Look through the data below. Show each line where the string "Navigate" occurs.

Segment Start: Provided material

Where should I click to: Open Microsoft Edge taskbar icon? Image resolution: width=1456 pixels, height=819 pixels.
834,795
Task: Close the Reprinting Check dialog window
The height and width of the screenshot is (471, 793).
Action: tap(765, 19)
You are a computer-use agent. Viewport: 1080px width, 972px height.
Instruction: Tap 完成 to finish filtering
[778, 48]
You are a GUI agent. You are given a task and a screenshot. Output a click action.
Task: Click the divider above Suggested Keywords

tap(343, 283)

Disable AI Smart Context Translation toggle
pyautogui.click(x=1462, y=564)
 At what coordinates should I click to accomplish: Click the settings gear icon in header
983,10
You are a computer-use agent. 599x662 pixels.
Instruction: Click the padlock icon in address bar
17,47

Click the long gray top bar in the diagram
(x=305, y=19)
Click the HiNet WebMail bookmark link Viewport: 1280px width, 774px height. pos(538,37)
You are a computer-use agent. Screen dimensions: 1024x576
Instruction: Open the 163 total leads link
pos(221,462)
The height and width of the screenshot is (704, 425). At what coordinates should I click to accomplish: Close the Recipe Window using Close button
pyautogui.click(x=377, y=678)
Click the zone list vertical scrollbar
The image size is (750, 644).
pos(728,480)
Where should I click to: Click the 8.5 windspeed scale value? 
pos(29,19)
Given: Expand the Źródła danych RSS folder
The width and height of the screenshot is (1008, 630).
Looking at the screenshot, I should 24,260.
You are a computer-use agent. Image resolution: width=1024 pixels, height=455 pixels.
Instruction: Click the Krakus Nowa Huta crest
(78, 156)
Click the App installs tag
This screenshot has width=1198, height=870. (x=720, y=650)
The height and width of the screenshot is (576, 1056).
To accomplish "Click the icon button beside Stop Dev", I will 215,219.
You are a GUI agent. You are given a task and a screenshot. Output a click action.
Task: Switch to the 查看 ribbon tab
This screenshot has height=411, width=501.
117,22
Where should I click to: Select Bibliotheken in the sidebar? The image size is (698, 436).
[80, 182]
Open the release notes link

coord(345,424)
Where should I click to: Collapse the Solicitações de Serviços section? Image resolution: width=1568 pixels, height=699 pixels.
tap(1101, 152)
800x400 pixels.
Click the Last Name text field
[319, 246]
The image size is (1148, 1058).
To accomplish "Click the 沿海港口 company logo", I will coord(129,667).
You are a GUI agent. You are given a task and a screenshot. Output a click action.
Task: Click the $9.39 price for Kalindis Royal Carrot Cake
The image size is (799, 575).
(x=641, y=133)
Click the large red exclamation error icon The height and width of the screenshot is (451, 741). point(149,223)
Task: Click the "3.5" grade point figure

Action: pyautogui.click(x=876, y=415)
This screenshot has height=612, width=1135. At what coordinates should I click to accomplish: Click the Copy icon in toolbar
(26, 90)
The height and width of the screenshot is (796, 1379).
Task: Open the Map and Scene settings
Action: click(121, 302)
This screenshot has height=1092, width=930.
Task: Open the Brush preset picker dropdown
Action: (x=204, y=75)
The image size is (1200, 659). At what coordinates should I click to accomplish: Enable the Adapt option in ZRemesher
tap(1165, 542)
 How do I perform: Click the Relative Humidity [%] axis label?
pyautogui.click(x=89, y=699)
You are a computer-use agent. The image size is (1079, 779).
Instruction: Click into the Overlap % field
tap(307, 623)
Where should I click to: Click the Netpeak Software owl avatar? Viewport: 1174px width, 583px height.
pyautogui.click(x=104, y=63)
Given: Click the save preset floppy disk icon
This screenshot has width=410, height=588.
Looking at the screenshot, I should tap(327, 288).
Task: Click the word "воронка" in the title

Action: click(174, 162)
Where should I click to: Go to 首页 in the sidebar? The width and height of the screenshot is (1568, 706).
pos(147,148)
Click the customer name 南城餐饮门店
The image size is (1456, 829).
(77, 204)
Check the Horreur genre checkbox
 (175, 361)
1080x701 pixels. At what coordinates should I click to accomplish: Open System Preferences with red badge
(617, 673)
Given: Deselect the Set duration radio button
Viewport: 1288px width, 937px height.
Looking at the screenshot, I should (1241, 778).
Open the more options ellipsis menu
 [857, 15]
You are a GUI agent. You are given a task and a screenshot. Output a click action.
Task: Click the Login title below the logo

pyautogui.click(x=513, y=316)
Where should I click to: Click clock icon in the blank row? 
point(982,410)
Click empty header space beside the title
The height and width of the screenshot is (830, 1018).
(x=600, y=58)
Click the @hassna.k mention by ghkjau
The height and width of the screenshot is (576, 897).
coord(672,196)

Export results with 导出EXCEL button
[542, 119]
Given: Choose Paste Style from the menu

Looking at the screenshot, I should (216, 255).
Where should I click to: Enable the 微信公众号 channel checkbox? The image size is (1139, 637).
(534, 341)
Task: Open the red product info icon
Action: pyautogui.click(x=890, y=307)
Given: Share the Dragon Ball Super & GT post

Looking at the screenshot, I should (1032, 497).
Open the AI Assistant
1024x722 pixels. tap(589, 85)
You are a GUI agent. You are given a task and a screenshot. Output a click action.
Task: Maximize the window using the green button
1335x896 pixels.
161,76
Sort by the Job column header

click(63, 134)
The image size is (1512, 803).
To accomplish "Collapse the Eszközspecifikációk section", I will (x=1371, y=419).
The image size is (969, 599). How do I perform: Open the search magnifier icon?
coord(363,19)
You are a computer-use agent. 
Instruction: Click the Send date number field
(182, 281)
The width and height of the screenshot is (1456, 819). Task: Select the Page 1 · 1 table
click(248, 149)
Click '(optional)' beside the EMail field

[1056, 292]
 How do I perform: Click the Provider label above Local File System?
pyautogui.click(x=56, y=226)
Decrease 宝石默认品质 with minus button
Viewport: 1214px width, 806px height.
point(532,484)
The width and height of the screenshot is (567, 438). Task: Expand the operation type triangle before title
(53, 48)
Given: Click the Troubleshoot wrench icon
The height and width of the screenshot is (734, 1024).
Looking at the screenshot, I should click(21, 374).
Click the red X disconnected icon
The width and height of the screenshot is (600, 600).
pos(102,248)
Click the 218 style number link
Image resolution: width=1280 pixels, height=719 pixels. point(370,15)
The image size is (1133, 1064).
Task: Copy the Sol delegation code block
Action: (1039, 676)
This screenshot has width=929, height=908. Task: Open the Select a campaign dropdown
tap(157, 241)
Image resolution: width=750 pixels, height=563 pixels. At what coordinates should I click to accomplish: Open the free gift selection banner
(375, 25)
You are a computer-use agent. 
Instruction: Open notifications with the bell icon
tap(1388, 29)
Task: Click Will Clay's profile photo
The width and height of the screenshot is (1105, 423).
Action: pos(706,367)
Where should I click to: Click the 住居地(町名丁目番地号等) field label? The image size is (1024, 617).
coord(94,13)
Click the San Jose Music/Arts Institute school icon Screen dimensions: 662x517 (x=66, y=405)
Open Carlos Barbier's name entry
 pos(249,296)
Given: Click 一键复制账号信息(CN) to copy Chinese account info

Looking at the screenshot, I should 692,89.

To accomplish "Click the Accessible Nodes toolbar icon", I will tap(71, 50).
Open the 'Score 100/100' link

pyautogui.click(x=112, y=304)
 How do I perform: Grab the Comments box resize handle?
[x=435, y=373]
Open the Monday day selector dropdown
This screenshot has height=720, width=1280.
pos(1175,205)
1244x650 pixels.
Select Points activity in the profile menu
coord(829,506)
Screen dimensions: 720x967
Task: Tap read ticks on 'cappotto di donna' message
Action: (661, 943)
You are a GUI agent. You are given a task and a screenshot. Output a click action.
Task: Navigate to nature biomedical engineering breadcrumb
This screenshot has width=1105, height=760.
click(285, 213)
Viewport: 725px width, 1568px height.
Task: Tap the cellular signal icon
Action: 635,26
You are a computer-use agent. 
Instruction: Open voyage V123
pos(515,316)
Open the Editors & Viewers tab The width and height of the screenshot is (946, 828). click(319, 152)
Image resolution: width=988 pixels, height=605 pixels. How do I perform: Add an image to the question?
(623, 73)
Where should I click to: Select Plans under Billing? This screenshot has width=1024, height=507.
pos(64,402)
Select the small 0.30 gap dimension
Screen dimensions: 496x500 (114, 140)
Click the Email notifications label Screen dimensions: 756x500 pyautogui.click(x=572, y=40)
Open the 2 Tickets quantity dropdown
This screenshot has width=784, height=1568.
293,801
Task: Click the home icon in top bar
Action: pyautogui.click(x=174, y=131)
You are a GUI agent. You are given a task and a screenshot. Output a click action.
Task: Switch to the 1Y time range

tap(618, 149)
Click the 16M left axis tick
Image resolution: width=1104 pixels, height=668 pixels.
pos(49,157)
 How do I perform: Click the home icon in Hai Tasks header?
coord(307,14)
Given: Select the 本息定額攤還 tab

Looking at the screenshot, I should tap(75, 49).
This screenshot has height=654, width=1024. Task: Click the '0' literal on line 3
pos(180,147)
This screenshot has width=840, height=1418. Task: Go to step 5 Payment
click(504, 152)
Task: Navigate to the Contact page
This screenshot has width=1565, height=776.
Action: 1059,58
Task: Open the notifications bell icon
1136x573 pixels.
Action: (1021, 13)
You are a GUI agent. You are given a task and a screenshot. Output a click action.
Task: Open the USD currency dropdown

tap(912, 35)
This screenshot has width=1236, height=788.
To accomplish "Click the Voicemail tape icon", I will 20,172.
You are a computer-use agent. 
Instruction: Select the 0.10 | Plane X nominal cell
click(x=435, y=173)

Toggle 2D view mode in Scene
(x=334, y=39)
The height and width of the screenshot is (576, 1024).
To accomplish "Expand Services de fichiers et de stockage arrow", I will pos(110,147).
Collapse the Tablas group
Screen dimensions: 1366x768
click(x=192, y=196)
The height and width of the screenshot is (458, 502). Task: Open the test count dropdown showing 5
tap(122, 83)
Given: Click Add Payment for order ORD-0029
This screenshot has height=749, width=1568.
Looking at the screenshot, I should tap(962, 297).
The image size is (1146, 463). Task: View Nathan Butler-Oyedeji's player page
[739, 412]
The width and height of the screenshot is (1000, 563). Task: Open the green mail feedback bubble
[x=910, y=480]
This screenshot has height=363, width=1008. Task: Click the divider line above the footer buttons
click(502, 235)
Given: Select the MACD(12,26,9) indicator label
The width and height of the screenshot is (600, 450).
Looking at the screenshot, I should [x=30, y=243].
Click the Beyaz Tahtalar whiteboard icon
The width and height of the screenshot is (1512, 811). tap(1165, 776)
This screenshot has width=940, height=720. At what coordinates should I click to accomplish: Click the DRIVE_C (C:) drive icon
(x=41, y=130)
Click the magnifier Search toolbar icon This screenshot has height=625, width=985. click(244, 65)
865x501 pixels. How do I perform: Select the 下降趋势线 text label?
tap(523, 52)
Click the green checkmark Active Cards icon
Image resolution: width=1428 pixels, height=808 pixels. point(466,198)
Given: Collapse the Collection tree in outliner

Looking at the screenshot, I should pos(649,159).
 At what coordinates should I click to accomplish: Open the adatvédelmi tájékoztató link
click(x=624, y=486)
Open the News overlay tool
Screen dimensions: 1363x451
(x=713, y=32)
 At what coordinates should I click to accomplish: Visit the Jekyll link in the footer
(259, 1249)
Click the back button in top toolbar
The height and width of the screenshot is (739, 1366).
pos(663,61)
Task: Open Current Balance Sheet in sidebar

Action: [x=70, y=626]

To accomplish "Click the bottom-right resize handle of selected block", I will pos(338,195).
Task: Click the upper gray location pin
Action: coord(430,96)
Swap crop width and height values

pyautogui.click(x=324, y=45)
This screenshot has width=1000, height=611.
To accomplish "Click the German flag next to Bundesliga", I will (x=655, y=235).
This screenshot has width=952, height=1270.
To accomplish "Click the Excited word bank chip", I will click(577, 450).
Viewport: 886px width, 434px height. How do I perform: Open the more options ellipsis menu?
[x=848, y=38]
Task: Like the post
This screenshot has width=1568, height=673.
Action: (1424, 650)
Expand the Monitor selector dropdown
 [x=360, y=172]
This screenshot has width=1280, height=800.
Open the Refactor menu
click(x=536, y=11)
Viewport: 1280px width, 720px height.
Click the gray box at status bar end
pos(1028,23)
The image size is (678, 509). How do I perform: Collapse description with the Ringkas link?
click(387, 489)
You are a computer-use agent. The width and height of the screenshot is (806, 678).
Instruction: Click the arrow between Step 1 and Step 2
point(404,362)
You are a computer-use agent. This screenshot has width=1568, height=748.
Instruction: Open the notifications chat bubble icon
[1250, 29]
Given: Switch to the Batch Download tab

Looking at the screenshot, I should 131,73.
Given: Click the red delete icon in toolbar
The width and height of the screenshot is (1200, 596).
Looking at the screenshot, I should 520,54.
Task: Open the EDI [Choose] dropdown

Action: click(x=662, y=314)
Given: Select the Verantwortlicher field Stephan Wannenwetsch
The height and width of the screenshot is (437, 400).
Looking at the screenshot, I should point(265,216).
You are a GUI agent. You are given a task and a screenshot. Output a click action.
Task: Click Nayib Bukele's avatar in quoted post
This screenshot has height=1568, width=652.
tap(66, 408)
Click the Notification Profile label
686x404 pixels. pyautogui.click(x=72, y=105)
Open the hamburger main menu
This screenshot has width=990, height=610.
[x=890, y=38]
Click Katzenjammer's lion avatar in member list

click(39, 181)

Segment End: Provided material

Expected answer –
Task: Navigate to nature biomedical engineering breadcrumb
Task: Navigate to the Contact page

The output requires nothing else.